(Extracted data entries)

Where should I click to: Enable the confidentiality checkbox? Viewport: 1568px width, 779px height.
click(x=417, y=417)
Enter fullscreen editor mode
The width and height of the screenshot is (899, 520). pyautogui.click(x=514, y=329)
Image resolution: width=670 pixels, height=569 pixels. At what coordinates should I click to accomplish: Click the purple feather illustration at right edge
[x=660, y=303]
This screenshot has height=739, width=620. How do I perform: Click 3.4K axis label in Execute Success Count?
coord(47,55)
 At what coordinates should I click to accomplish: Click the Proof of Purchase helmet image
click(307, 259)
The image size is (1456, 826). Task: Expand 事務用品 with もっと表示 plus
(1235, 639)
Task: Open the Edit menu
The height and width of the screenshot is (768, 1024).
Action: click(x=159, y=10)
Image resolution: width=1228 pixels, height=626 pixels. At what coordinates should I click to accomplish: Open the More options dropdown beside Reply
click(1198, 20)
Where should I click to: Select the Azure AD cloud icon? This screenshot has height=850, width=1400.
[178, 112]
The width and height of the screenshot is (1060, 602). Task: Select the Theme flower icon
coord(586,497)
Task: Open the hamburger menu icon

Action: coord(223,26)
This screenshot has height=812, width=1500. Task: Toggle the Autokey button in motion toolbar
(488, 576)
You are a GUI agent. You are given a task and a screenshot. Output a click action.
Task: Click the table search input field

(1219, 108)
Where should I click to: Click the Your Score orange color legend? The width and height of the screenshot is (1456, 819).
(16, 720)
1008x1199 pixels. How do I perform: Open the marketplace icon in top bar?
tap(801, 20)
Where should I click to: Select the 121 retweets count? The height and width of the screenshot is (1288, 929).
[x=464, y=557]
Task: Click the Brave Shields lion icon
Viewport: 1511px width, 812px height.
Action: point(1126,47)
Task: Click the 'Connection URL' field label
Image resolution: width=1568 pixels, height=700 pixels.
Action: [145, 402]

EXERCISE OBJECTIVE: Arrange the records above as a Markdown table with the columns No. and Text, starting at the first line and stopping after the line that contains "[x=660, y=303]". Put each line's number under No. and the line under Text, and leave out blank lines.

IN RESPONSE:
| No. | Text |
|---|---|
| 1 | Where should I click to: Enable the confidentiality checkbox? Viewport: 1568px width, 779px height. |
| 2 | click(x=417, y=417) |
| 3 | Enter fullscreen editor mode |
| 4 | The width and height of the screenshot is (899, 520). pyautogui.click(x=514, y=329) |
| 5 | Image resolution: width=670 pixels, height=569 pixels. At what coordinates should I click to accomplish: Click the purple feather illustration at right edge |
| 6 | [x=660, y=303] |